От берегов Кубы адмирал при слабом ветре отплыл в восточном направлении и шел проходами, где были рассеяны многочисленные мели, описывая, как это он обычно всегда делал, все случившееся в плавании. 30 июня он посадил свой корабль на мель и не мог снять его с этой мели при помощи якорей, заброшенных с кормы. Только закинув якори со стороны носа, он вывел корабль в море, причем от ударов о песчаное дно судно получило значительные повреждения.
Затем адмирал шел, не придерживаясь строго установленного маршрута (помехой служили ему мели, да и ветер не давал возможности плыть в избранном направлении), водами белого моря, испытывая ежедневно различные неприятности. При этом особенно досаждали ему ливни, которые обрушивались на корабли каждый вечер. Адмирал был всем этим огорчен и опечален.
Когда приблизились к тем берегам Кубы, от которых отплыли корабли, следуя на восток, донесся с суши нежнейший аромат.
7 июля адмирал высадился на берег, желая отслужить мессу. Услышав мессу, явился в то место, где находился адмирал, один касик, или престарелый сеньор. Он, казалось, был повелителем всей этой страны, или провинции. Он наблюдал за всеми действиями и церемониями, которые совершал священнослужитель, и видел, как христиане выражали во время молитвы чувства восторга, смирения и умиления. Судя по тому, как проявил он свои мирные намерения и с каким почтением относились к нему люди, служившие ему, адмирал решил, что этот касик – лицо, которому все прочие индейцы подчиняются.

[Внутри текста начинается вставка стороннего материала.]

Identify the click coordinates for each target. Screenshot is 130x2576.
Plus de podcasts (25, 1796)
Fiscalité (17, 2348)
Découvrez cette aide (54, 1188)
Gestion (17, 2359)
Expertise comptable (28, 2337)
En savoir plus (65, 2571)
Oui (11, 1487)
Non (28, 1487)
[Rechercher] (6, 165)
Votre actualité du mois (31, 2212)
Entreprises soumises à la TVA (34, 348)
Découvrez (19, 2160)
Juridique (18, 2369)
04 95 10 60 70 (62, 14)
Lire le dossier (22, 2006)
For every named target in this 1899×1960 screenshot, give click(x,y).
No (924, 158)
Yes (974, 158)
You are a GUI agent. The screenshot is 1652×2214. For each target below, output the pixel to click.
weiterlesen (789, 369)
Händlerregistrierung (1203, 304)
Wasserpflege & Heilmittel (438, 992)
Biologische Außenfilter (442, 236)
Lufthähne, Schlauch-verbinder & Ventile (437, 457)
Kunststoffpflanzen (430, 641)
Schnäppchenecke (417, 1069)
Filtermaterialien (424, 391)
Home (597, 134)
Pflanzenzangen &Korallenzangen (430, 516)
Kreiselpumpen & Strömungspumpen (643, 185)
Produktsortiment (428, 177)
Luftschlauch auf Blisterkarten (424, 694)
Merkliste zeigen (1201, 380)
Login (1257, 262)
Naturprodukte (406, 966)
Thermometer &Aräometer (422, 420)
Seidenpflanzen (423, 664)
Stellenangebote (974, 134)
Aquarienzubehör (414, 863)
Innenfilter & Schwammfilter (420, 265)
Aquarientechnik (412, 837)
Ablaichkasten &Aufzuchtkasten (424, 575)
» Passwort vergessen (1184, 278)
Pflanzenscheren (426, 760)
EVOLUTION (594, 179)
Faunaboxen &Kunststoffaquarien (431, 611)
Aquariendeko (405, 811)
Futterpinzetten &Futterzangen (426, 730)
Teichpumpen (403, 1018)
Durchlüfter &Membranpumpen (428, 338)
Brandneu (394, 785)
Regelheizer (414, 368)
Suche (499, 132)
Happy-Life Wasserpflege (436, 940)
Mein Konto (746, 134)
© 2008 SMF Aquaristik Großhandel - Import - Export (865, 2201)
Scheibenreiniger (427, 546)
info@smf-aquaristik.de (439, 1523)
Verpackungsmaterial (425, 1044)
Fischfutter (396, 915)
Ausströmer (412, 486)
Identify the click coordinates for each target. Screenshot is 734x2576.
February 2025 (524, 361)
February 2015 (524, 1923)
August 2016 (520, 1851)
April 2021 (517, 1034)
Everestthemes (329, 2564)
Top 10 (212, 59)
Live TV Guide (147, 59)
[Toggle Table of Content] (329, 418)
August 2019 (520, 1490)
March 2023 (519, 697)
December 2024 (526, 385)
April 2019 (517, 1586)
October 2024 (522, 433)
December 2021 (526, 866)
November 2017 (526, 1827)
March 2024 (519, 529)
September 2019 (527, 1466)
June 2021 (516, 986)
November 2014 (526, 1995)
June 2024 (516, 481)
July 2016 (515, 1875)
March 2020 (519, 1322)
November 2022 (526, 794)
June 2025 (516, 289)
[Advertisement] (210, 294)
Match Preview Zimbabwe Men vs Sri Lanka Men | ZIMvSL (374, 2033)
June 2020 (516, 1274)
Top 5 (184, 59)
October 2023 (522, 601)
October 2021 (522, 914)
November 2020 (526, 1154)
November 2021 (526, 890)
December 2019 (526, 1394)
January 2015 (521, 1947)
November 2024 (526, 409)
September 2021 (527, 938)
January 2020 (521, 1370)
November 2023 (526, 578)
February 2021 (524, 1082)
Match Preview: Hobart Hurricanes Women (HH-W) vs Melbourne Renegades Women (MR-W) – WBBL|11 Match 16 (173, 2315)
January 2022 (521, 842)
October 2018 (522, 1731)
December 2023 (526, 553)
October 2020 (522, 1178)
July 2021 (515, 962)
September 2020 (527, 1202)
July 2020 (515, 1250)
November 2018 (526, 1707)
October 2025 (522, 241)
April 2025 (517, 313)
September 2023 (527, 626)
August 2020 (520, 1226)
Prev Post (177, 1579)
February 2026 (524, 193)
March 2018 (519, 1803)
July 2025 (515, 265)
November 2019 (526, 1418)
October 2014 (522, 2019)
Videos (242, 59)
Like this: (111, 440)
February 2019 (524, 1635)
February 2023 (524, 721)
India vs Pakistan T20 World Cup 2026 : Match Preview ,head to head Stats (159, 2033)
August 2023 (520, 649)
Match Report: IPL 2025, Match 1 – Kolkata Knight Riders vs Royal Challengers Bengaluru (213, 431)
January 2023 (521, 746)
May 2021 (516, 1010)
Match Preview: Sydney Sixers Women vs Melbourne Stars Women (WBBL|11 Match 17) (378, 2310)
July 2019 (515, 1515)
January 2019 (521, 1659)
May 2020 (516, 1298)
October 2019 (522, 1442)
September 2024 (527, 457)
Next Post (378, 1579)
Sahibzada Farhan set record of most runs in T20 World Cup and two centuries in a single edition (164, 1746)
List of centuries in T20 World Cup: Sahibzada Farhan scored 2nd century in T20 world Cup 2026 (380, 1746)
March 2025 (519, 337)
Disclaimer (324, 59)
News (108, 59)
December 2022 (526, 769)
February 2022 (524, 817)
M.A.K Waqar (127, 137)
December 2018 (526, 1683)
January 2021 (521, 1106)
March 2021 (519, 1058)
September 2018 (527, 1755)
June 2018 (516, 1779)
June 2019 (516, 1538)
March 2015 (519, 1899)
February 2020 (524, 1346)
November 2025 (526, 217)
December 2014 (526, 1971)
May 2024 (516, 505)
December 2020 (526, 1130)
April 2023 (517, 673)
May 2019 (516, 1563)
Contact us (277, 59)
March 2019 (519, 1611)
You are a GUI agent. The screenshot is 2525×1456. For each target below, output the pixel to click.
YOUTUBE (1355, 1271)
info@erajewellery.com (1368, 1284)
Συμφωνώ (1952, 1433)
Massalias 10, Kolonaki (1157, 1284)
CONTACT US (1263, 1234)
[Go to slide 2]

Касик вручил адмиралу тыквину той породы, которая на этих островах носит имя «ибуэра» (такие тыквины служат здесь как чаши). Она была наполнена различными местными плодами. Затем касик сел на корточки рядом с адмиралом (таким образом индейцы сидят в тех случаях, когда у них нет маленьких скамеечек, которые носят название «дуго») и обратился к нему со следующей речью:
«Ты явился, облеченный большой властью, в эти земли, никогда раньше тобой не виданные, и с твоим приходом повергнуты были все селения и жители этих стран в великий страх. Знай же, что сообразно тому, как мы верим, есть в иной жизни два места, куда устремляются души, покинувшие тело: одно дурное и пребывающее во мраке, предназначенное для тех, кто причиняет зло и терзает род людской; другое – радостное и светлое, куда следуют души людей, уважающих в этой жизни мир и покой.
И поэтому, если ты чувствуешь, что приближаешься к смерти и желаешь получить в той жизни награду, не должен ты причинять ни зла, ни ущерба тем, кто тебе не причиняет того же самого.
А то, что ты совершал здесь, дело доброе, потому что мне кажется, что поступки твои угодны богу».
Все это адмирал уразумел со слов индейцев, которых он вез с собой, и особенно из объяснений Диего Колона – индейца, крещенного в свое время в Кастилии и ныне сопровождающего адмирала. Удивленный столь мудрой речью старого индейца, пораженный тем, что произнесена она была язычником, не верующим ни во что и вместе с тем сведущим в философской науке, адмирал ответил ему, что издревле хорошо известно людям все то, о чем говорил касик; ведомо, что душа живет вечно и что злым людям уготовано дурное место, именуемое адом, а добрые, напротив, попадают в прекрасную обитель, которую христиане называют раем. Далее адмирал сказал, что он обрадован, убедившись, сколь хорошо известно это людям, населяющим эти земли.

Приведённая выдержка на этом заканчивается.